Tra il 1504 e il 1506 fu reggente del Ducato, durante la campagna militare del duca Guidubaldo da Montefeltro in appoggio a papa Giulio II.
Ai doveri pastorali il Fregoso alternò un’intensa attività politico militare. Dal gennaio 1509 passò alla difesa di Bologna, minacciata dalle vicende della guerra contro Venezia; quindi, nel corso del 1510, collaborò ai falliti tentativi del fratello Ottaviano di sottrarre Genova al dominio di Luigi XII re di Francia.
Quando nel 1515 il doge Ottaviano decise di porre la città sotto la tutela del re di Francia Francesco I, disperando di poterla difendere, il Federico aderì lealmente alla svolta, ricevendo dal re di Francia cospicue pensioni.
Il mutamento di campo genovese irritò gli antichi alleati, cioè la Spagna, il duca di Milano e Leone X. La solida posizione del Fregoso alla corte di Roma gli permise nondimeno di superare l’ostilità del pontefice e gli valse, nell’estate 1516, il comando di una spedizione navale congiunta francese-pontificia-genovese, organizzata da papa Leone X per combattere i corsari barbareschi. Uno di questi, il Curtogoli (nome con il quale era chiamato in Europa il corsaro turco Kurtoğlu Muslihiddin Reis) aveva ripetutamente saccheggiato i centri costieri della Liguria, della Toscana, del Lazio e della Puglia e sequestrato numerose navi, depredandone i carichi e uccidendo o riducendo in schiavitù gli equipaggi.
Questa impresa ne accrebbe il prestigio in patria. Fu vicegovernatore, sostituendo spesso Ottaviano malato. La ripresa delle lotte per il predominio in Italia, seguita all’elezione imperiale di Carlo V, diede un primo scossone alla fortuna politica dei Fregoso. Infatti, nel giugno 1521, dopo la stipulazione di una lega tra il papa e l’imperatore, gli Spagnoli tentarono di sorprendere la città dal mare. Federico assunse il comando della flotta e, affrontati i nemici di fronte a Chiavari, li respinse. Come ritorsione l’arcivescovo perse, nell’agosto 1521, le rendite della diocesi salernitana, che aveva goduto a partire dal 1513.

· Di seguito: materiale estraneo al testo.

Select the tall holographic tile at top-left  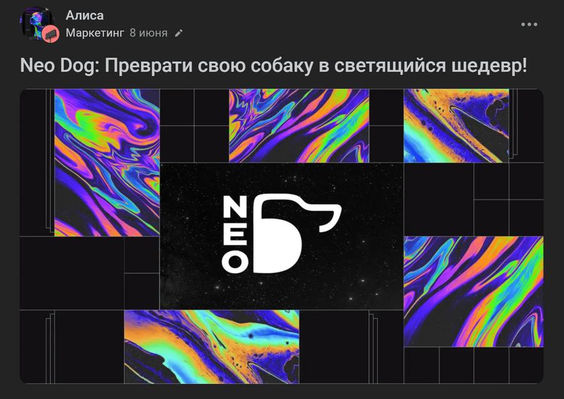tap(107, 162)
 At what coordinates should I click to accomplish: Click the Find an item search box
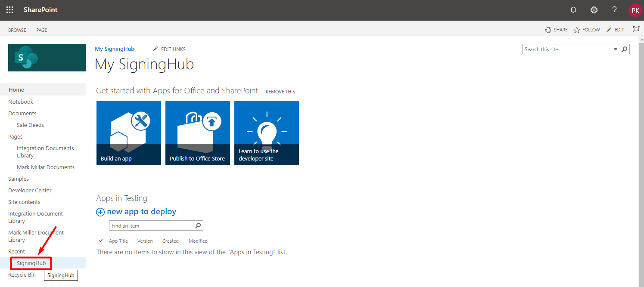[151, 225]
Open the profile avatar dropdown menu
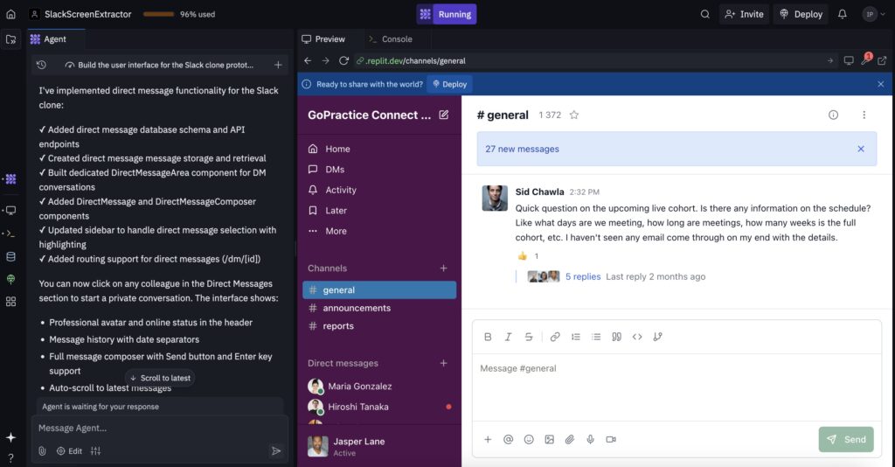Screen dimensions: 895x467 pyautogui.click(x=874, y=14)
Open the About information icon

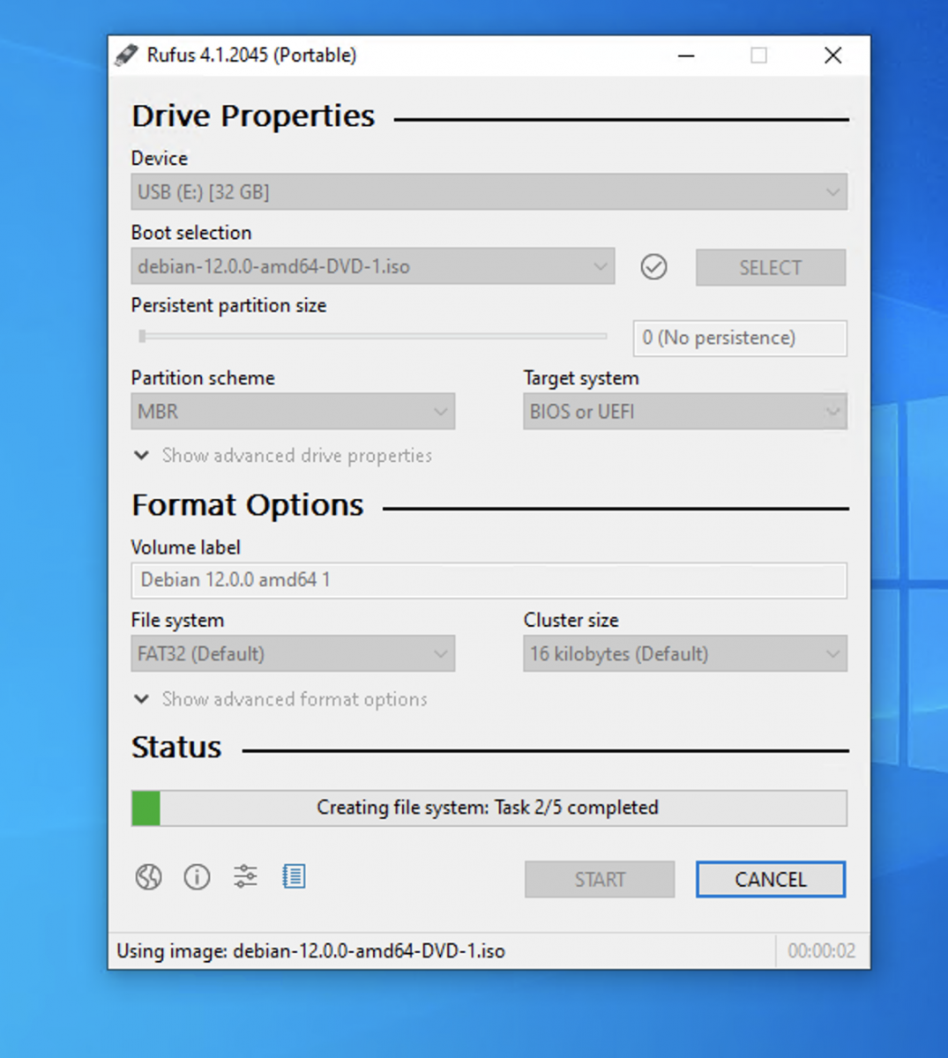[x=197, y=876]
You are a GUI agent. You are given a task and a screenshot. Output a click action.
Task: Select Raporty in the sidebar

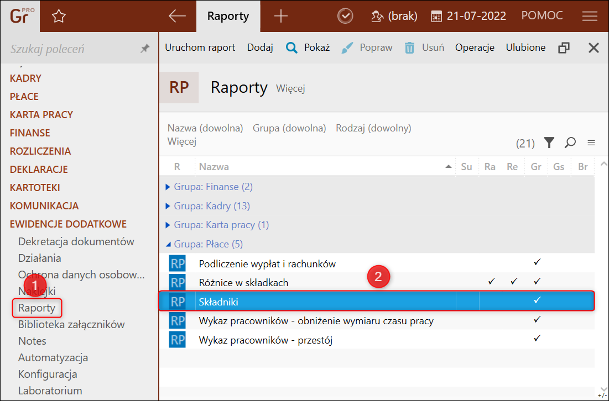pos(37,308)
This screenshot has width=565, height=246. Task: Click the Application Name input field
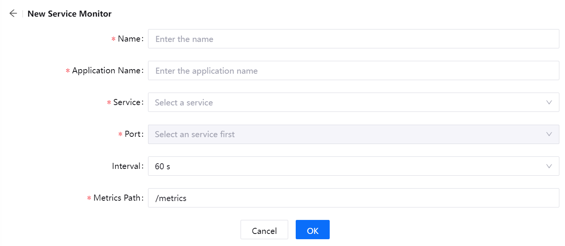[340, 70]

Nel 1522 l’imperatore Carlo V assediò la città. Federigo Fregoso, che organizzava la difesa, rimase ferito nei combattimenti. Quando gli spagnoli occuparono la città, imprigionando Ottaviano, Federigo fu costretto alla fuga su una nave francese. Dopo alterni successi legati al controllo di Genova da parte dell’impero e dei francesi, che videro protagonista il Fregoso, la riconquista della città nel 1528, per parte imperiale, di Andrea Doria, che dichiarò il bando delle antiche fazioni, deluse definitivamente le attese del Fregoso.
Tornato in Francia nel 1531 fu a Venezia dove fu proposto dalle autorità veneziane come mediatore tra la Repubblica e la casa d’Austria per questioni territoriali.
La fama di prelato zelante conquistata dal Fregoso ne provocò il diretto coinvolgimento nei progetti di riforma della Chiesa e della Curia romana patrocinati da Paolo III, soprattutto a partire dalla nomina di Gasparo Contarini a cardinale nel maggio 1535. Nel luglio 1536, richiamato nella Santa Sede, fu eletto membro della commissione incaricata di preparare un programma da sottoporre al futuro concilio di Mantova. Le riunioni, protrattesi per tutto l’inverno 1536-37, sfociarono nel Consilium de emendanda Ecclesia, documento dai toni aspri che richiamava la necessità di una riforma della Curia, presentato a Paolo III il 9 marzo 1537 quando il Fregoso era già rientrato in sede.
L’arcivescovo divenne uomo di punta del movimento “spirituale” e su di lui, oltre che sul Contarini, si concentravano le attese di alcune frange del mondo riformato che ritenevano ancora possibile un accordo con la Sede apostolica.